# fluval g3/g6 filters, good or just a fancy waste of money?



## Mferko (Jun 8, 2010)

anyone have one?
or anyone just have an opinion?


----------



## jobber (May 14, 2010)

opinion: as i was doing my research on canister filters, i came across these G3/G6 filters (sound like those corporate jets G6); anyhow, i read up more on them. I would personally get one if i had the money and a nice place to show it off to, but in a practical sense; it does the same thing as what other canister filters do which is to Filter. the limitations to the amount of filter media is a bit of a drawback compared to the canister filters with media trays (rena filstar, marineland C-xxx, eheim ecco and pro). I'd rather stuff as much bio-media into my filter as i can to keep my fish healthy. water changes will still need to be done. anytime you have a computerized chip near water source is just asking for faster wear and tear...can you imagine having to replace the chip if anything happens....anyhow, it's aesthetics and the beauty and small few conveniences that the fluval has compared to the other mainstream filters. the eheim pro line of products are quite impressive themselves.

i wish they made a canister filter with a computerized system that gives you the real time pH, gH, nitrate levels, ammonia levels, nitrite levels....then it'll be worth it.


----------



## Jay2x (Jul 20, 2010)

jobber604 said:


> i wish they made a canister filter with a computerized system that gives you the real time pH, gH, nitrate levels, ammonia levels, nitrite levels....then it'll be worth it.


that'll be nice =)


----------



## effox (Apr 21, 2010)

Well put buddy!


----------



## fkshiu (Apr 22, 2010)

Mferko said:


> anyone have one?
> or anyone just have an opinion?


Expensive for what you get. But if aesthetics, style and having the latest/greatest is important to you it could be worth it.


----------



## jobber (May 14, 2010)

that technology is out there, but doubt the big companies would want to sell such things attached with the canisters. it's more profitable to sell tests kits/solutions, additives, etc etc. separately.

it's like the debate on why there's no hurry to push for hybrids or full electical cars to replace fossil fueled vehicles.


----------



## jobber (May 14, 2010)

fkshiu said:


> Expensive for what you get. But if aesthetics, style and having the latest/greatest is important to you it could be worth it.


It is also super super super quiet. If you ever check one out one display. PJ's pets or aquarium west.


----------



## user_error (Aug 15, 2010)

jobber604 said:


> i wish they made a canister filter with a computerized system that gives you the real time pH, gH, nitrate levels, ammonia levels, nitrite levels....then it'll be worth it.


this idea is so good, especially if you can log or download the data like once a month to usb or something...

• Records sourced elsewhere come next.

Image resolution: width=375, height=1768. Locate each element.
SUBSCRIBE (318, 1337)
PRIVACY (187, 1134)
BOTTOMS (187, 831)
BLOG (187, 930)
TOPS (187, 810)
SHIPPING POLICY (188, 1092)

now i'm really pondering how i can make something like this


----------



## tony1928 (Apr 22, 2010)

Yeah, most of those electronic monitors for Nitrates, pH, etc, already exist. That being said, if you were to buy them all separately, it would probably run into the high hundreds of dollars. I think the Nitrate monitor alone is around $250. There are no "all in one" electronic sensors that I know of. Too bad...that would be pretty awesome if there was and if you could build it into a canister for a good price, that would be pretty amazing.


----------



## Ra's al Ghul (Apr 28, 2010)

Stick with eheim.


----------



## monkE (Aug 4, 2010)

my marineland 220s work great, use trays and are completely silent... not to mention that they're cheaper than the eheim stuff. I've honestly never used any other canisters than these ones, but i'm very happy with them thus far


----------



## Guest (Sep 24, 2010)

*I have one*

I bought one of these last December. I am on the fence if I would get one again. It was not completely leak proof. After a couple of months I noticed the flow rate was not 100%. I did almost everything to clean the filter except the hoses. I opened the filter up first. cleaned everything then sealed it back up. It would not come back on and I smelled burnt electronics. I opened the filter again and took it right apart. There was water damage on a portion of the circuit board due to a poor factory seal. This seal is for the front panel and not for accessing the bio media. Unfortunately I damaged the LCD panel cover and figured I just wrecked my warranty. If it wasn't for the owner of the Pet store I bought it from fighting with Hagen it wouldn't have been replaced. In the meantime I had to get out my old spare fluval canister.

With the new filter back in business I had a problem with flow again several months later. One of the blades of the impeller had broken off. The Pet store owner had given me a new impeller. That one broke immediately when I put it in. The replacement procedure is a no brainer. The pet store owner had the Hagen rep call me and I explained what happened. He had another one shipped to the store for me. Before I replaced this one, I inspected the impeller well. I noticed a yellow tab sticking up from the surface by less than .5mm. I pushed it back down and the new impeller has worked fine. It has been good for the last 2 months now.

About the filter media, the only disappointment I have is the first stage filter media needs cleaning at least once per week. At first I believe it was 3 weeks. The media just can't be cleaned 100%. You don't just want to replace the cartridge because it is expensive (~ $35 - $45). The whole idea with this filter is low maintenance. However, it is a lot easier to clean that the canister. Just open the media access panel, pull out the cartridge, clean, and insert back. Simple. I do love that part. You can get empty cartridges for the second stage and put whatever you want in it.

The sexiness of the LCD panel may be out-weighed by the fact if the electronics fail, the filter is a boat anchor. The electronics control the AC power to the motor. So if the display circuit board fails, the motor control fails and it is useless. Basic canister filters have the AC input direct wired to the motor terminals. Nothing to interfere with the operation. However, I do like the Flow, Temperature, and Conductivity readings. The hoses are smooth inside. Easier to clean over the ribbed hoses.

Like I said I am on the fence. I too would like real-time pH, GH, and KH readings. Automatic measuring of ammonia and nitrate would be a bonus but I don't think that can be done without chemicals.

I would post the pet store and owner name but not sure of the rules in this forum. This is my first post.

Jason


----------